Sigma-Delta Neural Network Conversion on Loihi 2

TL;DR

This paper introduces a novel method for converting traditional neural networks into spiking neural networks on Intel's Loihi 2 platform, leveraging graded spikes to improve efficiency and reduce simulation time compared to previous rate-based methods.

Contribution

The paper presents a new conversion technique utilizing Loihi 2's graded spikes, enabling more efficient and accurate SNNs by exploiting temporal and spatial sparsity.

Findings

Achieved improved efficiency over rate-based SNN conversions

Demonstrated competitive performance on Loihi 2 compared to NVIDIA Jetson Xavier

Reduced simulation time per inference using graded spikes

Abstract

Neuromorphic computing aims to improve the efficiency of artificial neural networks by taking inspiration from biological neurons and leveraging temporal sparsity, spatial sparsity, and compute near/in memory.
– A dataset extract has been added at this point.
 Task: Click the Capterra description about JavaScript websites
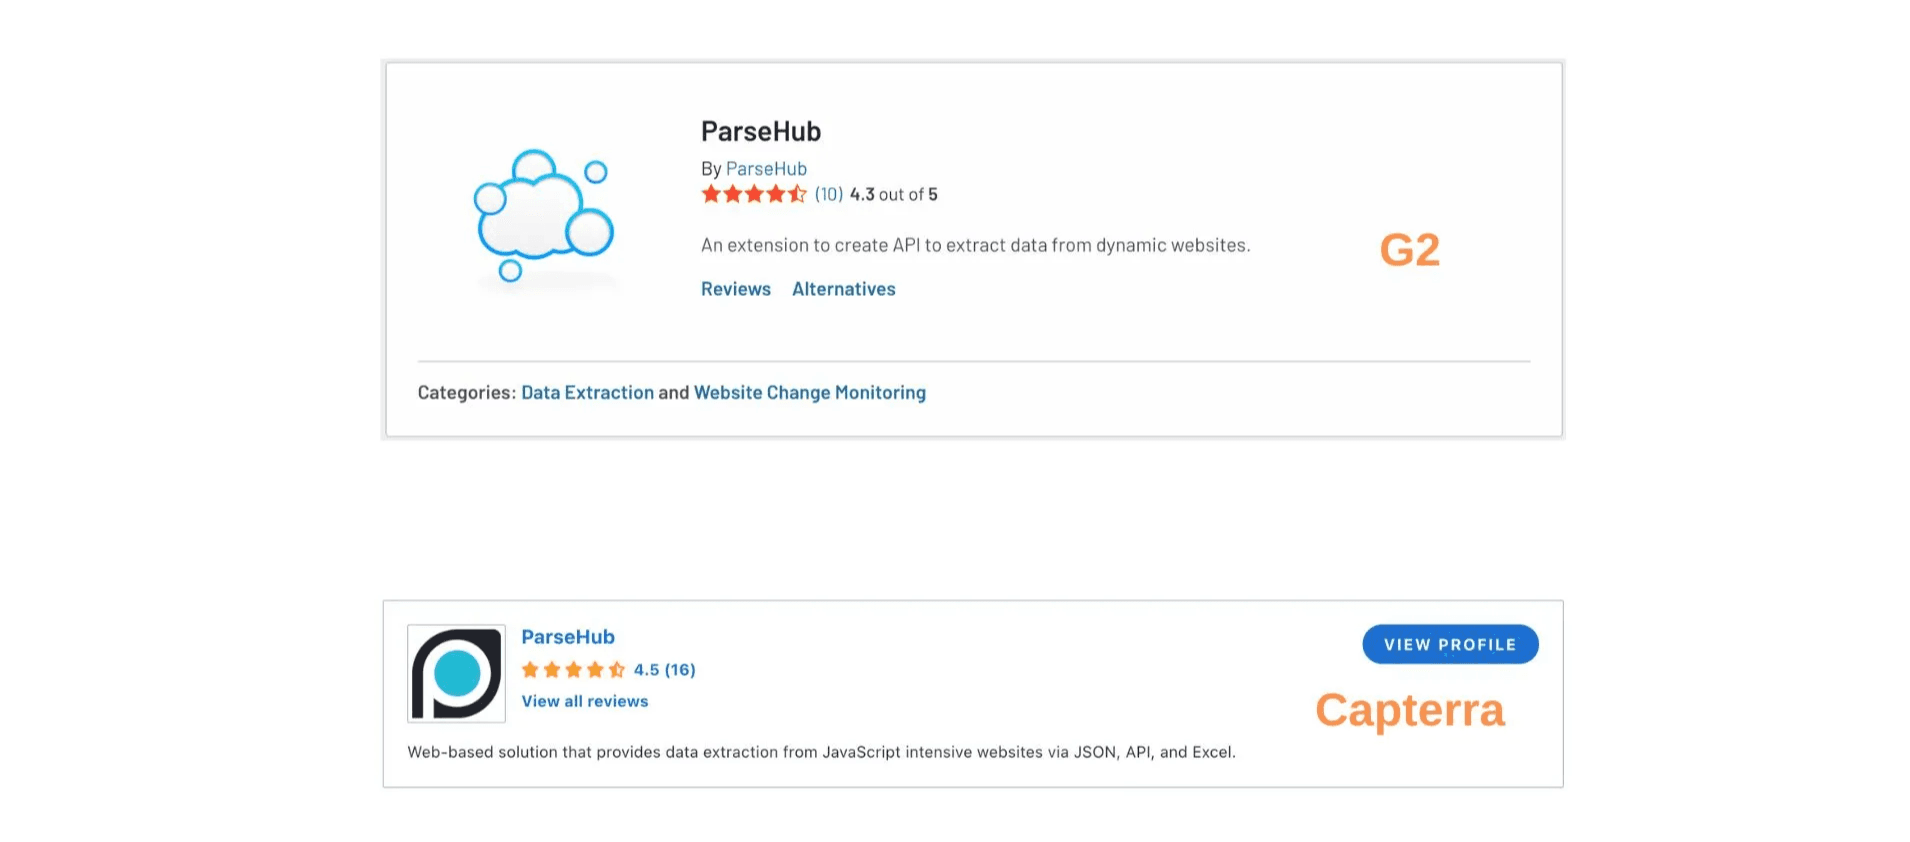pyautogui.click(x=821, y=752)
Although these approaches have shown efficiency gains, training these spiking neural networks (SNN) remains difficult. The original attempts at converting trained conventional analog neural networks (ANN) to SNNs used the rate of binary spikes to represent neuron activations. This required many simulation time steps per inference, which degraded efficiency. Intel's Loihi 2 is a neuromorphic platform that supports graded spikes which can be used to represent changes in neuron activation. In this work, we use Loihi 2's graded spikes to develop a method for converting ANN networks to spiking networks, which take advantage of temporal and spatial sparsity. We evaluated the performance of this network on Loihi 2 and compared it to NVIDIA's Jetson Xavier edge AI platform.